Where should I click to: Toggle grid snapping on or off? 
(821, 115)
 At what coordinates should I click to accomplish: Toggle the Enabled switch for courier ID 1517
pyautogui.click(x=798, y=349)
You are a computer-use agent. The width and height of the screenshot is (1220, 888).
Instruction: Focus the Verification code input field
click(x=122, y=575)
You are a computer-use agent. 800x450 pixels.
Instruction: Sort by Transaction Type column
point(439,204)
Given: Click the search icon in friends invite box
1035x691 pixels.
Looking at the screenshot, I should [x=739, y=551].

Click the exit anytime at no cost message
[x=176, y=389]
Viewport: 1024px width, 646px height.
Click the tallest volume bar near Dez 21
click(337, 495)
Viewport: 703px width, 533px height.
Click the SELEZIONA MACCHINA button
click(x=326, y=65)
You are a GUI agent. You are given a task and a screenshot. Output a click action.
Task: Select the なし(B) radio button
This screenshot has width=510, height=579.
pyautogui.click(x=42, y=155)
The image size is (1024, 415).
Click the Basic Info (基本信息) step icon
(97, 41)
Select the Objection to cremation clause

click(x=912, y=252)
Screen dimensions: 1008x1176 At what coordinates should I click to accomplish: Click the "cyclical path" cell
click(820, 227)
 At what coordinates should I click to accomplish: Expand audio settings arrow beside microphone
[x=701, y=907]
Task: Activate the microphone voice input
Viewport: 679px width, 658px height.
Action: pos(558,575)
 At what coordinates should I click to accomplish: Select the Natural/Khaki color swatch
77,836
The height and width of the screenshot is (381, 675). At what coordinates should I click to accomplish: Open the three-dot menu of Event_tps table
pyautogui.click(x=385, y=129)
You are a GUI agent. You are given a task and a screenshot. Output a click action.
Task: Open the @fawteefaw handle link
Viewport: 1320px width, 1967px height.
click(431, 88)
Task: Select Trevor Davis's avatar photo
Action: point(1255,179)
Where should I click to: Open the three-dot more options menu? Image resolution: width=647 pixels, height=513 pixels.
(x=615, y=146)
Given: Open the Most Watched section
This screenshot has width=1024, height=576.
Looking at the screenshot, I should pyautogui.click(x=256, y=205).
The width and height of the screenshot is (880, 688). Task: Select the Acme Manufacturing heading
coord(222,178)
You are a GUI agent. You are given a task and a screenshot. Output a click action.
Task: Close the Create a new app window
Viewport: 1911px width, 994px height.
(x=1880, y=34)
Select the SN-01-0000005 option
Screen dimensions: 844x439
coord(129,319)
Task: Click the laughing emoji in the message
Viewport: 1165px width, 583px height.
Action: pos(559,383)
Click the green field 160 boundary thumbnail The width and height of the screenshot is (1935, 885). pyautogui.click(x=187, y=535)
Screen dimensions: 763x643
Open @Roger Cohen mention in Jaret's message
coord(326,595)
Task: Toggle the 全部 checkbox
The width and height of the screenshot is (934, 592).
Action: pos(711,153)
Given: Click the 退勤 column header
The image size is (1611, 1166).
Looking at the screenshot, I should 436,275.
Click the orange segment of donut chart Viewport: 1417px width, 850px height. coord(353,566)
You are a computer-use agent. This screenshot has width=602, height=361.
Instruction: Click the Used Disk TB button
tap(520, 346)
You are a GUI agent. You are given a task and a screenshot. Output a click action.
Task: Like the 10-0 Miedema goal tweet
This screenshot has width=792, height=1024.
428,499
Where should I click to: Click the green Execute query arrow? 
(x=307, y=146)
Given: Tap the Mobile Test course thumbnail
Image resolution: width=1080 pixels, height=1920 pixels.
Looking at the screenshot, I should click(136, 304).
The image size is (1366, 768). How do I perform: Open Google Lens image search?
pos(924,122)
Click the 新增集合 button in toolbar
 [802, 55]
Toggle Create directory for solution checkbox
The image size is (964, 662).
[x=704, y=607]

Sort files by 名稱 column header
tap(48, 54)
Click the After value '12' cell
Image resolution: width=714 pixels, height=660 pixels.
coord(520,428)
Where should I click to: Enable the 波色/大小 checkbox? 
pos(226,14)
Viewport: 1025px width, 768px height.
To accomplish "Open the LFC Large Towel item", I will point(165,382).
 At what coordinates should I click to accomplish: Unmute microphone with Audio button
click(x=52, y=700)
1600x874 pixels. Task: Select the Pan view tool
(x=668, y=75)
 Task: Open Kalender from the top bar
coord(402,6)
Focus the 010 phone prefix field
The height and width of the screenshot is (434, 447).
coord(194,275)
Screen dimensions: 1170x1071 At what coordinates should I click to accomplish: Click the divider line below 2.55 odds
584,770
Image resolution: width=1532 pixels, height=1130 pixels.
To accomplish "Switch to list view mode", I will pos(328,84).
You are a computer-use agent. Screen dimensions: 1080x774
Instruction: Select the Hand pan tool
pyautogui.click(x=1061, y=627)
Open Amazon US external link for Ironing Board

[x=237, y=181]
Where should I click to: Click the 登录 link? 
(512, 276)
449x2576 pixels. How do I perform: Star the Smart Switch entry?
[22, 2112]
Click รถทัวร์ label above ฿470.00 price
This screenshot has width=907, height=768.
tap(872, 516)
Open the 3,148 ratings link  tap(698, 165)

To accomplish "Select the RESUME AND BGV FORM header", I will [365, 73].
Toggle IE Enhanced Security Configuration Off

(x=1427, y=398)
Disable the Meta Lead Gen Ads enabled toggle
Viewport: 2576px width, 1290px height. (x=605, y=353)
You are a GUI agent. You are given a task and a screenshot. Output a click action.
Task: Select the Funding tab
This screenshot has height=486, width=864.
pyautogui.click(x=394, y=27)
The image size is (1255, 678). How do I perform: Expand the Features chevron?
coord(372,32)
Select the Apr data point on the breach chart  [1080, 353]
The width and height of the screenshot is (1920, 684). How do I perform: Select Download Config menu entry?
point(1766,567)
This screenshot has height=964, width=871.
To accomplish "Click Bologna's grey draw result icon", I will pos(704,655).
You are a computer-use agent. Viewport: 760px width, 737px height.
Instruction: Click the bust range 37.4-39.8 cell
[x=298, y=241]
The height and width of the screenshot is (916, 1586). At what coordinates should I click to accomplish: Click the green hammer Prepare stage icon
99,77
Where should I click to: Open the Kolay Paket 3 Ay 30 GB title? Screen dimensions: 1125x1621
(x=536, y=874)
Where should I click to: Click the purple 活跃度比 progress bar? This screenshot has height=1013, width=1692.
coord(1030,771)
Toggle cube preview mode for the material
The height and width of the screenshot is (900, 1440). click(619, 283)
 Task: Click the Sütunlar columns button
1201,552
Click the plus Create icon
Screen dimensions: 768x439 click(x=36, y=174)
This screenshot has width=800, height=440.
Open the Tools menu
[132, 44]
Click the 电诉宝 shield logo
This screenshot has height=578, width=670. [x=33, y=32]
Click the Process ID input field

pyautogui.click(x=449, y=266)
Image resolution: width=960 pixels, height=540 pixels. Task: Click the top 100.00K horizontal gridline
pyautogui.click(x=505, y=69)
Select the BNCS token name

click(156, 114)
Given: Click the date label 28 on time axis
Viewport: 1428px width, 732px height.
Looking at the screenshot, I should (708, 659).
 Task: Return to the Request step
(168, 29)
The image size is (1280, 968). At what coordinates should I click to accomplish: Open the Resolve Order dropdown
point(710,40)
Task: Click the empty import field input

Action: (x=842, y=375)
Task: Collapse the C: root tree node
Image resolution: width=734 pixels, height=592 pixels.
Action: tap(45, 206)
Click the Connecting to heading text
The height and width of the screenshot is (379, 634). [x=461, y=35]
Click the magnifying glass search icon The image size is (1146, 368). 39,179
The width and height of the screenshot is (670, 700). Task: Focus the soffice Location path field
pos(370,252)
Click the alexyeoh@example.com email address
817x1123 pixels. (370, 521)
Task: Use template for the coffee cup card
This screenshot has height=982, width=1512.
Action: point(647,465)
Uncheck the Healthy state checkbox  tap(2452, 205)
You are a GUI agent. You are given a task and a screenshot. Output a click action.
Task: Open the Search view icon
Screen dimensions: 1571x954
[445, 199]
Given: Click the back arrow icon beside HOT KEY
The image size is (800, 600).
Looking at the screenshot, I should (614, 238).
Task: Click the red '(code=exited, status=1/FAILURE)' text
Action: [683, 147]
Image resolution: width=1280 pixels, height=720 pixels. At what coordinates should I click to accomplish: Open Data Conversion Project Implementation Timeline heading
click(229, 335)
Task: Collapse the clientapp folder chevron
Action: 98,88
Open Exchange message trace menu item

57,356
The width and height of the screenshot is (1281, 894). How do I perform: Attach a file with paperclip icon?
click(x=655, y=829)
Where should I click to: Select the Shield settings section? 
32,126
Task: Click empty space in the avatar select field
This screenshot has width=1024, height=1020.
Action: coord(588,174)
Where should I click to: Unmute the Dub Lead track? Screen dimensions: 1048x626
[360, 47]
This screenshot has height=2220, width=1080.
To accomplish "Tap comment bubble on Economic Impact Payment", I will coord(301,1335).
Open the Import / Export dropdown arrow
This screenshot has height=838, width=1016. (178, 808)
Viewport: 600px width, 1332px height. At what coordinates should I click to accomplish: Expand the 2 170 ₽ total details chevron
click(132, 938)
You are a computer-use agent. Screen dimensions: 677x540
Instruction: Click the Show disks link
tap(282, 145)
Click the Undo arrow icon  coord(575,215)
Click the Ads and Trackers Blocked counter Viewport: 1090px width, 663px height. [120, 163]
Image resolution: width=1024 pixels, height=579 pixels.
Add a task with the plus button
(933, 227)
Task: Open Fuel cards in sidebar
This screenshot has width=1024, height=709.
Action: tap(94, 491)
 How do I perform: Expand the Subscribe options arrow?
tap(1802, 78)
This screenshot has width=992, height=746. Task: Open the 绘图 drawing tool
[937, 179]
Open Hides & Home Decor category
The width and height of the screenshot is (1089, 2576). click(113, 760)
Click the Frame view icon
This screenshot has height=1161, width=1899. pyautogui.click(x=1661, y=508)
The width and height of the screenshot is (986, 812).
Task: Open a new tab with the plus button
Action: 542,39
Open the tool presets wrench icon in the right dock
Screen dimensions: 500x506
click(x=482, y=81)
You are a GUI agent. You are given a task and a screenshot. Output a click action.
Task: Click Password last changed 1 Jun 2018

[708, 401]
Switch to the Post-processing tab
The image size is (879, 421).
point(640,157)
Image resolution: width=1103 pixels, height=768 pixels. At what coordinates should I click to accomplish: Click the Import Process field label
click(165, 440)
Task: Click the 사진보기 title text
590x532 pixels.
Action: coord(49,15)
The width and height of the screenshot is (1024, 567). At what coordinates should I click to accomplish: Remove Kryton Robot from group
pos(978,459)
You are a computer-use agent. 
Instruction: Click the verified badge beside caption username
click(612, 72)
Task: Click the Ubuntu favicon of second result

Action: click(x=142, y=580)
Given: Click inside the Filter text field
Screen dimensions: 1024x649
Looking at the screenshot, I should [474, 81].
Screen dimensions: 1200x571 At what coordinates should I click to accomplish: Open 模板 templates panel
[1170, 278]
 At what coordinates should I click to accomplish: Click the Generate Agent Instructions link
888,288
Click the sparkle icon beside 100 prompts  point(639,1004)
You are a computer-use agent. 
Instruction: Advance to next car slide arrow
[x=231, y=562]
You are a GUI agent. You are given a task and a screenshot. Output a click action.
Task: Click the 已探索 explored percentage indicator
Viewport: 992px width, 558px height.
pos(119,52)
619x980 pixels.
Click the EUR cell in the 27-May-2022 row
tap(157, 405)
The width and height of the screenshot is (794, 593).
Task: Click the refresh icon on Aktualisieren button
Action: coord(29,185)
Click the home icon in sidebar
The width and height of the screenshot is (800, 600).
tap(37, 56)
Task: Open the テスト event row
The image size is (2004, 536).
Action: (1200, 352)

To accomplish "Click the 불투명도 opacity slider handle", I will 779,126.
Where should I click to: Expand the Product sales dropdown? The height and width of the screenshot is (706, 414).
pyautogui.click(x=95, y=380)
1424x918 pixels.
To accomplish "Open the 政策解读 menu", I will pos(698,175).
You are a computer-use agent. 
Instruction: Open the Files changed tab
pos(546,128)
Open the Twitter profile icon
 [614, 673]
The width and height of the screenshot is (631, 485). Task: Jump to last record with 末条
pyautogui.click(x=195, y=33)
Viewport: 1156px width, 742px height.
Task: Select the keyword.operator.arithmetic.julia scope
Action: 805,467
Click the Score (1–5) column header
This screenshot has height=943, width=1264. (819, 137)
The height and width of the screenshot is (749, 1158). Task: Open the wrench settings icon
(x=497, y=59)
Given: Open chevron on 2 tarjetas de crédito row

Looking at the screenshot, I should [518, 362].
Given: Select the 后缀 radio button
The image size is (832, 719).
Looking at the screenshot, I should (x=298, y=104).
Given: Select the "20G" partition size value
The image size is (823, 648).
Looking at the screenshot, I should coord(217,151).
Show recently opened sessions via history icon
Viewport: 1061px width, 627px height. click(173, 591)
......
> [Activity]
Would you please repeat the lines from the one with "Open the Twitter profile icon" through the last line of the listing above, exactly and with nothing else?

> [Result of this exercise]
Open the Twitter profile icon
 [614, 673]
The width and height of the screenshot is (631, 485). Task: Jump to last record with 末条
pyautogui.click(x=195, y=33)
Viewport: 1156px width, 742px height.
Task: Select the keyword.operator.arithmetic.julia scope
Action: 805,467
Click the Score (1–5) column header
This screenshot has height=943, width=1264. (819, 137)
The height and width of the screenshot is (749, 1158). Task: Open the wrench settings icon
(x=497, y=59)
Given: Open chevron on 2 tarjetas de crédito row

Looking at the screenshot, I should [518, 362].
Given: Select the 后缀 radio button
The image size is (832, 719).
Looking at the screenshot, I should (x=298, y=104).
Given: Select the "20G" partition size value
The image size is (823, 648).
Looking at the screenshot, I should coord(217,151).
Show recently opened sessions via history icon
Viewport: 1061px width, 627px height. click(173, 591)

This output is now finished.